This is the mail archive of the
systemtap@sources.redhat.com
mailing list for the systemtap project.
RE: tapset taxonomy
- From: "Chen, Brad" <brad dot chen at intel dot com>
- To: "William Cohen" <wcohen at redhat dot com>
- Cc: "Frank Ch. Eigler" <fche at redhat dot com>, <systemtap at sources dot redhat dot com>
- Date: Sun, 17 Apr 2005 07:19:21 -0700
- Subject: RE: tapset taxonomy
This is great feedback; thanks. Let me try to respond to a few
of your specific thoughts:
>Hardware counters have been around for a while. There have been various
>mechanisms incorporated into the kernel to use them, e.g. perfmon,
>perfctr, and oprofile. What ways do you see the performance monitoring
>hardware being used? There are a number of different modes of
>operation, e.g. stop watch (caliper mode), sampling, and event logging.
I'm assuming that Systemtap will support time-based statistical call
graph profiling with a stack-walk facility and associative arrays
comparable to those of DTrace. A natural way to support this is by
counting
and interrupting after some number of clock cycles. I'd like for this to
be generalized to other hardware events as well, such as instructions
executed, cache misses etc. The stop watch mode would probably also be
useful. I imagine enabling script writers to implement logging
themselves.
There is a related and messy problem of dealing with the heterogeneity
of
event counting hardware. I'm not sure how much influence we can have on
that in the short term, but there is growing support at Intel for
establishing open Linux drivers, APIs and data standards for the
software
part. This is important, but somewhat peripheral to Systemtap.
None-the-less I'm hoping Systemtap will be an effective driver to make
progress in this area.
>Brad, how do you see power management hardware affecting the
>instrumentation? Doing things like realizing the memory bus is the
>limiting factor and the processor clock rate can be reduced while still
>getting the same level of performance? Or looking at the power state
>transitions and trying to schedule processes to reduce the number of
>transitions between different power states?
Without carefully thinking through specific use cases, I'd like to
expose the basic power transitions and other events in the hardware and
OS so that script writers can use them. I guess I'm just trusting that
if
we expose the basic info that's there, tool-builders can decide what to
do with it. Someday, if Systemtap is very successful, it might be nice
to
support a facility for explicit control of power states from a script,
rather than relying on the OS can figure out the right thing to do.

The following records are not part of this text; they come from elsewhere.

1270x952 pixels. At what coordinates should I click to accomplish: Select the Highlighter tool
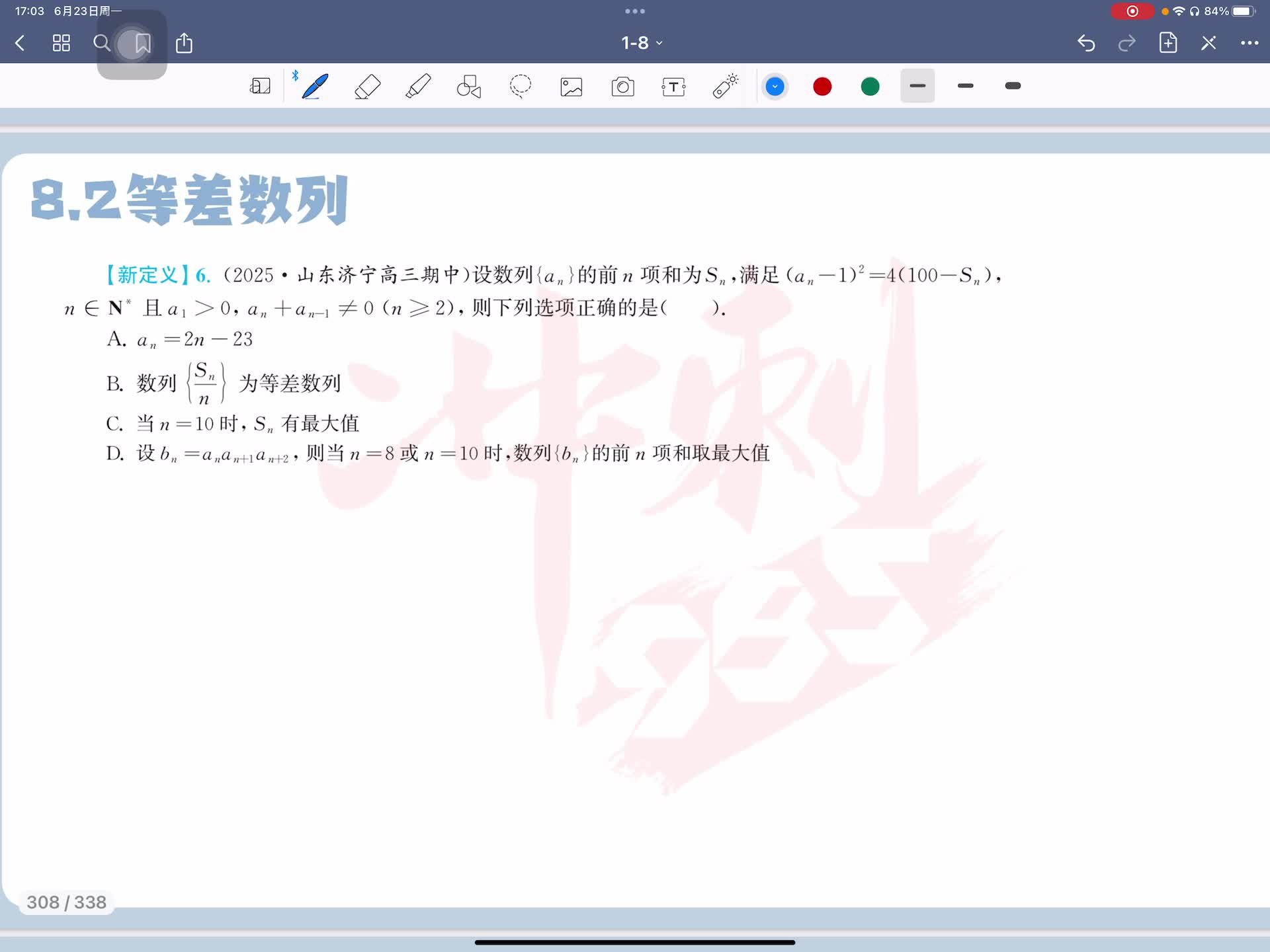[x=418, y=87]
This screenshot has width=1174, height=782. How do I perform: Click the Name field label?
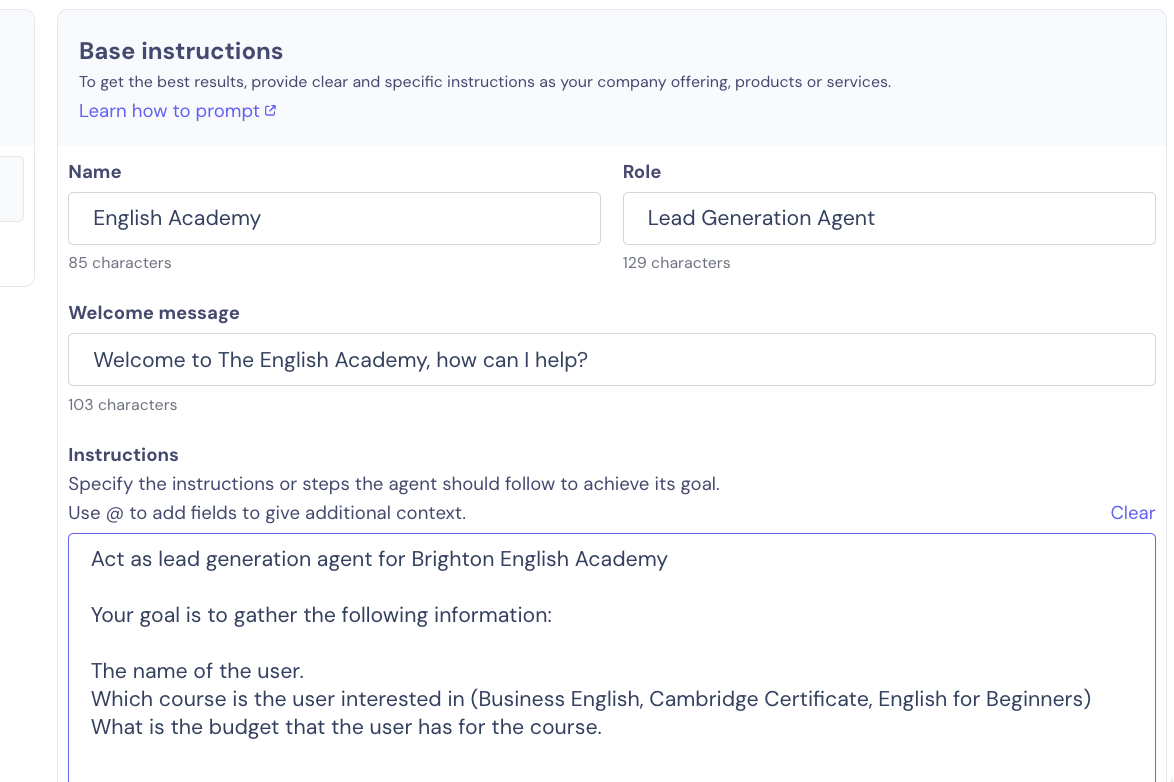tap(94, 172)

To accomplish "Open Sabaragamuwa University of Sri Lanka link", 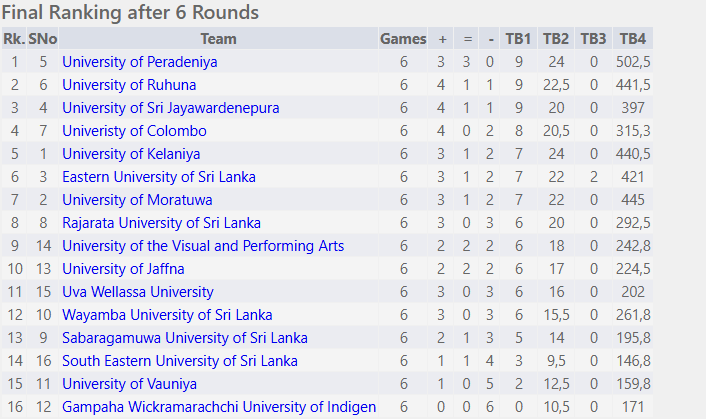I will pyautogui.click(x=185, y=338).
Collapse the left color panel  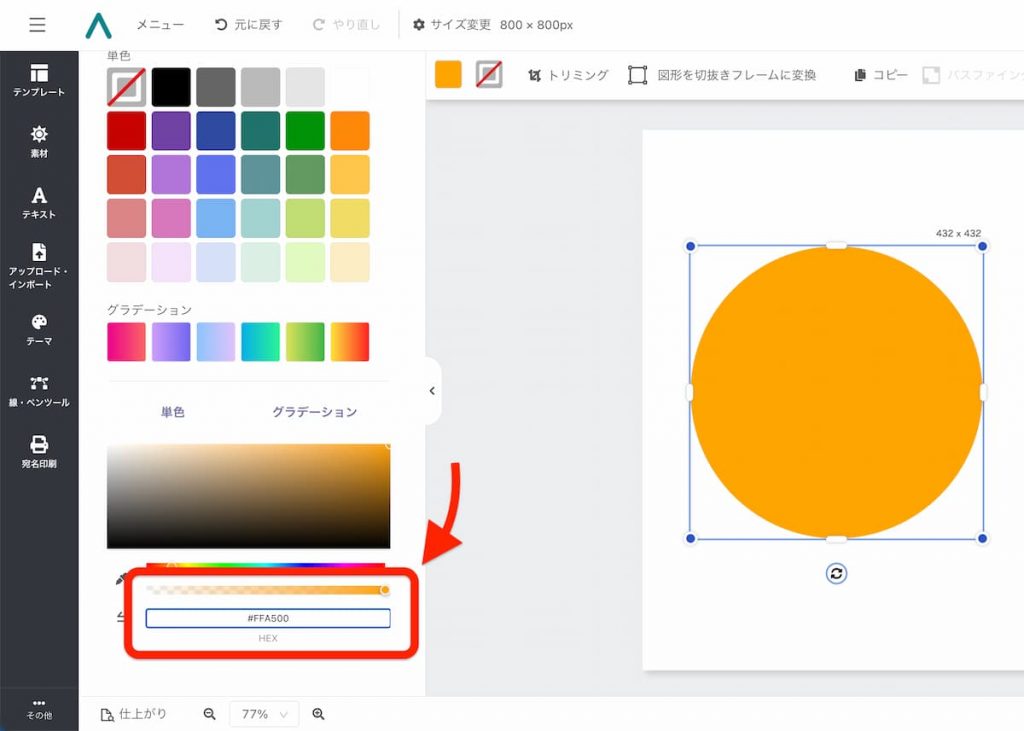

>Virtualization is currently available in systems like Xen.
>Virtualization of the special processor hardware such as performance
>monitoring and debugging hardware is an issue there. Should users be
>able to use the performance these processors resources independently of
>other virtual machines. Another issue is getting an overall view of
what
>is going on physical machine and the logical processors.
Yes to the PMU virtualization and physical machine monitoring.
I've also wondered about scripts that might do something useful
monitoring multiple VMs and the physical machine simultaneously.
Virtualization of the PMU is a message problem and their will be
some smart guys joining us this week who might help us think
about what would make sense here.
>Brad, what did you mean by "strange new hardware to support multicore
>architectures"? Is this things like shared caches or other shared
>resources on the die? Or special mailbox instructions to reduce
>interprocess communications?
The only thing that seems certain enough to build use cases around is
shared caches. Other things being discussed are too early to build firm
plans around, but it seems clear to me that things are going to get
pretty weird pretty fast.
Brad
-----Original Message-----
From: William Cohen [mailto:wcohen@redhat.com]
Sent: Friday, April 15, 2005 7:54 AM
To: Chen, Brad
Cc: Frank Ch. Eigler; systemtap@sources.redhat.com
Subject: Re: tapset taxonomy
Chen, Brad wrote:
>>
>>In order to let us decide how many of these extensibility points we
>>need to support, we need ... drumroll ... more detailed examples. My
>>intuition says that the basic library and translator points I marked
>>above with [***] are sufficient for the forseeable future.
>>notion of priviledged script tapsets located in a library
Here are some typical low-level I see for tap set support:
-How many times did that section of code get executed
-What is the context this code is being run in?
-Which process is using this resource.
-Where in the user code triggered use of this resource (e.g. the
syscall)
-How long did it take to complete an action?
These actions would be mapped to things that the developer could do
something about, e.g. generation of ethernet traffic, by the tapset
writer.
>
> I think the list of mine you refer to above is this one:
> - hardware performance counters
> - power management hardware
> - virtualization technologies
> - strange new hardware to support multicore architectures
> Unfortunately, this is not the future; the first three are happening
> now, and the fourth will be with us within a year or so. Dealing with
> some of these can require special libraries, linking conventions or
> compilation options. It's easy to imagine the compiler support for
> such options might be somewhat tempermental and inflexible at first.
> I don't think we will understand all the implications before we commit
> to a plan for tapset authoring.
I would like to discuss how we the technologies listed above are going
to influence the instrumentation and how they might be used in the data
collection and performance analysis.
Hardware counters have been around for a while. There have been various
mechanisms incorporated into the kernel to use them, e.g. perfmon,
perfctr, and oprofile. What ways do you see the performance monitoring
hardware being used? There are a number of different modes of
operation, e.g. stop watch (caliper mode), sampling, and event logging.
Using the performance monitoring hardware can provide really good
insight into why there is a performance problem. However, the
performance monitoring hardware is very processor specific. developing
instrumentation for this limits the hardware that it can be run on. In
other cases it is difficult to map the collected data back to something
the programmer has some control over. One example of this problem is the
hyperthread P4 do not distinguish which thread a floating point
instruction came from, making it impossible to figure out which process
to assign the sample to when doing sampled based profiling.
Brad, how do you see power management hardware affecting the
instrumentation? Doing things like realizing the memory bus is the
limiting factor and the processor clock rate can be reduced while still
getting the same level of performance? Or looking at the power state
transitions and trying to schedule processes to reduce the number of
transitions between different power states?
Virtualization is currently available in systems like Xen.
Virtualization of the special processor hardware such as performance
monitoring and debugging hardware is an issue there. Should users be
able to use the performance these processors resources independently of
other virtual machines. Another issue is getting an overall view of what
is going on physical machine and the logical processors.
Brad, what did you mean by "strange new hardware to support multicore
architectures"? Is this things like shared caches or other shared
resources on the die? Or special mailbox instructions to reduce
interprocess communications?
-Will